Wednesday, 3 August 2011

First time voter – aged 60. Winning back non voters to Democracy

Are the non-voters beyond redemption? Can they be won back to Democracy? There is no “Apathy” in St Helier No.1 District; there is only sullen dissafection against a political system that ignores the social and economic interests of working people.
Continuing my series of interviews with the working people of St Helier, I speak here to Jeff. He lives in District No1 St Helier. The views of working people are never expressed or addressed as such in any of our island media. Those I have interviewed repeatedly refer to themselves as “the forgotten”. This interview is my attempt to give a voice to the working people of St Helier, as I will if elected to the States of Jersey as a Deputy.

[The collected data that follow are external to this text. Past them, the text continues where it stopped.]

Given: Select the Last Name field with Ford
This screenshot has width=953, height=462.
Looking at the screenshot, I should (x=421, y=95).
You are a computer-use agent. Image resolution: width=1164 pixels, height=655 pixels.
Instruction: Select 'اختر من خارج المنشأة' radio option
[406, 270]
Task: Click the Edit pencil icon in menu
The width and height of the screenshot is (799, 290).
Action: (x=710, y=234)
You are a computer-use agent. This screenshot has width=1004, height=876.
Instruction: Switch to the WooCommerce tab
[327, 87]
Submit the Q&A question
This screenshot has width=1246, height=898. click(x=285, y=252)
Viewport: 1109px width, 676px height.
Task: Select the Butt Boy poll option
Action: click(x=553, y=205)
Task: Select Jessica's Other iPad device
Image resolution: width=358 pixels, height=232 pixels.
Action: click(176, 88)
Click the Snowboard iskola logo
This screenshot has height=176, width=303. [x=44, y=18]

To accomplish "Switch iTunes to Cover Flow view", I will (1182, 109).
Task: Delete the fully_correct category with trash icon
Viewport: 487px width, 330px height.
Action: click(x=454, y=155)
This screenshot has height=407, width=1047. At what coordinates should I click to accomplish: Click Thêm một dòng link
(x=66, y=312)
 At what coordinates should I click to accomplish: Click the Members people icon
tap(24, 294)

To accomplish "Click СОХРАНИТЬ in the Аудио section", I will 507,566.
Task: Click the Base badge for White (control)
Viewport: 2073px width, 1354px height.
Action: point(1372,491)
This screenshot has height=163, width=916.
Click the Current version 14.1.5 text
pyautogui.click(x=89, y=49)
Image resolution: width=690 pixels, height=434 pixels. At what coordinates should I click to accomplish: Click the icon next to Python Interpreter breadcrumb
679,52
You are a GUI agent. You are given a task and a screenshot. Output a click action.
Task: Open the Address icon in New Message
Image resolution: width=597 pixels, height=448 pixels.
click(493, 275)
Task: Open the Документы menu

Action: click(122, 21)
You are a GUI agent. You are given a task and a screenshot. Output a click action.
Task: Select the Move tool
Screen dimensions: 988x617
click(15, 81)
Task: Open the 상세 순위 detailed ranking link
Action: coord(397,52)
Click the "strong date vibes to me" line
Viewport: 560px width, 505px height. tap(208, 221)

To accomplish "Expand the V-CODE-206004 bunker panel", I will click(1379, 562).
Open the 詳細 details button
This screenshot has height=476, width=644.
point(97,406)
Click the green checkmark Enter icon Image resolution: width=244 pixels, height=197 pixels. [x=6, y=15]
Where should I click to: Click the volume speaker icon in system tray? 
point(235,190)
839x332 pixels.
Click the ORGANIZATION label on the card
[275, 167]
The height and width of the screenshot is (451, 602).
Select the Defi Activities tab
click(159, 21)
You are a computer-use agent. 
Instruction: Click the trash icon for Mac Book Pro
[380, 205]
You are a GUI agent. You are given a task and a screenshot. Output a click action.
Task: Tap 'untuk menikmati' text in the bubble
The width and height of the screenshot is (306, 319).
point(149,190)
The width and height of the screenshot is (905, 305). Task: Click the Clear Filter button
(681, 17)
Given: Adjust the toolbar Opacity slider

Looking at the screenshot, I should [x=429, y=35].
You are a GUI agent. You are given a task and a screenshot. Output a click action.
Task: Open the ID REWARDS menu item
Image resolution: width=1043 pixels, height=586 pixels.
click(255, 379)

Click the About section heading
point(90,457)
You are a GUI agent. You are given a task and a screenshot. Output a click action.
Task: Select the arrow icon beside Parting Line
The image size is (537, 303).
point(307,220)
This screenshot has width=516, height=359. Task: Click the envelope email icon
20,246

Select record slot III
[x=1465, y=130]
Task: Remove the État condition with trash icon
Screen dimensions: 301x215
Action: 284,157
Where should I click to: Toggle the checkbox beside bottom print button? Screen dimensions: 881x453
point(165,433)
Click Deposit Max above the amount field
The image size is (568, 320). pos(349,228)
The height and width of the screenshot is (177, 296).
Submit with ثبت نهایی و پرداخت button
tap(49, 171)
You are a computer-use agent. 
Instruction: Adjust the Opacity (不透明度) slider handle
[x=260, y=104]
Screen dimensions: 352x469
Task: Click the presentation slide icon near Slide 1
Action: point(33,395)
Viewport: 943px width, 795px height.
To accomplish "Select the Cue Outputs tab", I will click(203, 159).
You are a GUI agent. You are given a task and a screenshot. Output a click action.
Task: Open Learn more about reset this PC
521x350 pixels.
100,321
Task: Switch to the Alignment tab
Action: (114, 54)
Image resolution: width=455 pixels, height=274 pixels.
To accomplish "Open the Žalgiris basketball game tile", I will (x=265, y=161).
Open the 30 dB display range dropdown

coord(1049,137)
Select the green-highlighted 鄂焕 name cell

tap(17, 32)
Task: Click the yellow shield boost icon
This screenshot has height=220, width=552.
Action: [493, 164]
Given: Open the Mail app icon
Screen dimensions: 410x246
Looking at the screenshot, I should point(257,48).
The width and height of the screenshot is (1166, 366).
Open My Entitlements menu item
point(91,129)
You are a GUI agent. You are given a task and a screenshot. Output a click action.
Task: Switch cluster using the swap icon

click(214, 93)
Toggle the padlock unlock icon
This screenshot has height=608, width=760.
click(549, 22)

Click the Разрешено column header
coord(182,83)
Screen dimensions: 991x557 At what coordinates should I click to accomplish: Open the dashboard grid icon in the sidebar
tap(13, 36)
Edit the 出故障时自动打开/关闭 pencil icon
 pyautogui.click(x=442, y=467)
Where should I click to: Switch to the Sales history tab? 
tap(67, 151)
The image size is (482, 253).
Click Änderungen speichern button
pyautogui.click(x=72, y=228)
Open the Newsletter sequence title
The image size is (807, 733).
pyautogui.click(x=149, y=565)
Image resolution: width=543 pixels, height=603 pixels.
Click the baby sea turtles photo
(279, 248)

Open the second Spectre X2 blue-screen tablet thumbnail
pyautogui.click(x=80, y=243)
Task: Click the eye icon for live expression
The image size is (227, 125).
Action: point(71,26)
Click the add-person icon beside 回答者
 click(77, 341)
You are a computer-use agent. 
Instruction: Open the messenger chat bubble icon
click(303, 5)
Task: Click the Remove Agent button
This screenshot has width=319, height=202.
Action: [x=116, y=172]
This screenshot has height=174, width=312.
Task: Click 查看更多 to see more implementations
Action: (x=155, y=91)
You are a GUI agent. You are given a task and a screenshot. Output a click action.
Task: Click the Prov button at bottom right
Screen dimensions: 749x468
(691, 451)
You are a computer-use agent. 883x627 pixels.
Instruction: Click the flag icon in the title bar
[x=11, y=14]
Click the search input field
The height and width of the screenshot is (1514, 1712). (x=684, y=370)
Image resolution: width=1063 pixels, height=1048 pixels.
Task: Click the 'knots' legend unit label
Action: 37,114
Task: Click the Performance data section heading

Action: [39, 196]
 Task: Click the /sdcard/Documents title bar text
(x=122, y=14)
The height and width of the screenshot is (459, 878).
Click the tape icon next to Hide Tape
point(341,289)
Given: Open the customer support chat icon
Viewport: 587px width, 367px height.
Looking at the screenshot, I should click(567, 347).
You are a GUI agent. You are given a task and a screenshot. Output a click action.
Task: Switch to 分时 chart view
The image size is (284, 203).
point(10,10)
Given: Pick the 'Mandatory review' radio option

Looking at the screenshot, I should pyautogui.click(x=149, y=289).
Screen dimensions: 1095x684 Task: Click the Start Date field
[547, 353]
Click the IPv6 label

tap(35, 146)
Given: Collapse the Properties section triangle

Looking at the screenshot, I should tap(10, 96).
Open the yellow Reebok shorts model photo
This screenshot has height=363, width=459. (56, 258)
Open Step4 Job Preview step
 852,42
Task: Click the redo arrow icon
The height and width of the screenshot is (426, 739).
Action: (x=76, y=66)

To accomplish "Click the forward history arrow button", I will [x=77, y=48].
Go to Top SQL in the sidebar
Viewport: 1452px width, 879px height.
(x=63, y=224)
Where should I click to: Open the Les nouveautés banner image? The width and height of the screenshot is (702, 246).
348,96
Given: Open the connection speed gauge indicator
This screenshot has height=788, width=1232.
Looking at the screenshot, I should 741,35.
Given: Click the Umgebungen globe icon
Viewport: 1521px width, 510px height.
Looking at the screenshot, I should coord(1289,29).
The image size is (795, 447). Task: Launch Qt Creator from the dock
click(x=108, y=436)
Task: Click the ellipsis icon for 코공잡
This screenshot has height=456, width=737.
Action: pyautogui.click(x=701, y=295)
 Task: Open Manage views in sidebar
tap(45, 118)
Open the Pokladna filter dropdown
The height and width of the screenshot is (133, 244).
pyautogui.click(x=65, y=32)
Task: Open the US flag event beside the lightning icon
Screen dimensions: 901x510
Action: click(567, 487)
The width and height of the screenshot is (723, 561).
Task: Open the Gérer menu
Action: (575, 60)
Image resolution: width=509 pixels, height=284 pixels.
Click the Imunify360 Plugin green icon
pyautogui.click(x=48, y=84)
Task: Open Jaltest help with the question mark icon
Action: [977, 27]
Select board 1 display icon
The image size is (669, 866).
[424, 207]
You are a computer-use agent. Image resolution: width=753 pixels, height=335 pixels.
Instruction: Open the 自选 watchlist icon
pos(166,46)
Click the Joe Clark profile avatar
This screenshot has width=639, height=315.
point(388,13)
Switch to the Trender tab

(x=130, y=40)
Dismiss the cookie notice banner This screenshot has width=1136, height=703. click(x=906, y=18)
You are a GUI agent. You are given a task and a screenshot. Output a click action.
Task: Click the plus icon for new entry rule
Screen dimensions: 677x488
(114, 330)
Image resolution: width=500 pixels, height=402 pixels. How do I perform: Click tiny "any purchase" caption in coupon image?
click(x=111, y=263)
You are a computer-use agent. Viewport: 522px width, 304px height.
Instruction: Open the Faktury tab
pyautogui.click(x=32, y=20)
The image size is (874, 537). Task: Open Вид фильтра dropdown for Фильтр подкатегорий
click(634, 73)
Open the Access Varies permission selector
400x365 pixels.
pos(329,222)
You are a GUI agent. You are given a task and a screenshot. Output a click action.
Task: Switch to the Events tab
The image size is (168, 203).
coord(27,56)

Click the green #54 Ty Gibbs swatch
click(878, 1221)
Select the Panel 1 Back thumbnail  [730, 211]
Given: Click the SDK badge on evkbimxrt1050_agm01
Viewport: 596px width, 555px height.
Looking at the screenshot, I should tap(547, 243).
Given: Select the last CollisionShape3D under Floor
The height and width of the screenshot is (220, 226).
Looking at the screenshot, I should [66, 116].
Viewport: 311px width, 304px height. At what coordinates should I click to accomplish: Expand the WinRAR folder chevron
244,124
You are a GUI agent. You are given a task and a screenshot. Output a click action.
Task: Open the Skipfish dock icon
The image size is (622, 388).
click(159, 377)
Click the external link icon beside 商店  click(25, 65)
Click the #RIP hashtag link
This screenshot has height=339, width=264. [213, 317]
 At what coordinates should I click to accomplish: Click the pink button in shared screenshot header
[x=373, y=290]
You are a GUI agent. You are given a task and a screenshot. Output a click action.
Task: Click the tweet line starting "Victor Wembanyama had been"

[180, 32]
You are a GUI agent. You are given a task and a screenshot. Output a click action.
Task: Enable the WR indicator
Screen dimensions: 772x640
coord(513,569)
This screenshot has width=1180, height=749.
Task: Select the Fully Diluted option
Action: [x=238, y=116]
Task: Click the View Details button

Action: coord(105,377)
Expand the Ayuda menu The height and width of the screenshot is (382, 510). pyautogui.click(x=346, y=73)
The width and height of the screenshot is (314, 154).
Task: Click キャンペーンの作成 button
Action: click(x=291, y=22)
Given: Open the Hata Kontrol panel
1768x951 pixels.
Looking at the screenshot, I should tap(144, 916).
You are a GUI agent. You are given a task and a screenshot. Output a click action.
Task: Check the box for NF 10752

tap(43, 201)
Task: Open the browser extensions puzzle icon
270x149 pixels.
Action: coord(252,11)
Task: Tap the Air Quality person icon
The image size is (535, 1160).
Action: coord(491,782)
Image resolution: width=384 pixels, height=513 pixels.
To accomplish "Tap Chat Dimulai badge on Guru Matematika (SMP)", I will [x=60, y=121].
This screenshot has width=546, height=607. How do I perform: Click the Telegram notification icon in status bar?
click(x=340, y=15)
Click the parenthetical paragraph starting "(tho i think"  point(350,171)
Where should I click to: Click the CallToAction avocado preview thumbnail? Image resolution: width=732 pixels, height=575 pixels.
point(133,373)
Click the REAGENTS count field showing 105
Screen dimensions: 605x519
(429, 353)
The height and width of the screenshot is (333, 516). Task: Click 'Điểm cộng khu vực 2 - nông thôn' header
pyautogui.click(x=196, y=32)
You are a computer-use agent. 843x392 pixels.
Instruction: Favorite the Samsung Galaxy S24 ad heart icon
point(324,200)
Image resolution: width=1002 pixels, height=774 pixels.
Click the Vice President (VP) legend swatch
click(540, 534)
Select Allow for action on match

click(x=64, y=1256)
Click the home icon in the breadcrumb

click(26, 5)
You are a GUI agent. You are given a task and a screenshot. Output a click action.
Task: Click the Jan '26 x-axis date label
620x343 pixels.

Jeff is on long term incapacity benefit, having faced five heart bypasses, all in one go. He is a 60 years old Mancunian who realises that his working live is at an end. He regrets this but acknowledges job prospects are few in contemporary Jersey for someone of his age, experience and health issues. He refers with nostalgia to the thirty golden years of the 60’s, 70’s and 80’s when Jersey offered prospects of economic prosperity to working people. Now he is convinced it is cheaper to live back in England.

He tells us about being the manager of a laundry when Jersey had a tourism business. A lifelong Trade Union man (Transport & General) he shares his views on unionism in the island.

He expresses the frustrations of working class life in Jersey. He has never voted, but the day before yesterday I arranged for him to complete a voter registration form and get on the electoral role. Will he be voting on 19th October? I will be doing my best to ensure he does, in the same way that I will be encouraging thousands of similar individuals in District No 1 St Helier.

1 comment:

  1. The interviews with Jeff and John are especially relevant to the Health review and consultation now under way. Above all they show how difficult it is to care for large men (or women) in their own homes rather than within an "institution."
    Care in the comminity is a simplistic ambition. John's home is adapted and spacious and provided by the public service but Jeff rents privately. How many homes in Jersey could be adapted to care for somebody like John and where are all the carers coming from?

    Bearing in mind too the levels of discrimination that apply regarding housing accommodation in Jersey - who precisely does Deputy Pryke have in mind with this suggested policy? Can't imagine that many portakabins and lodging houses will be adapted for workers severely disabled at work....will "care" have its own qualies tag in the future?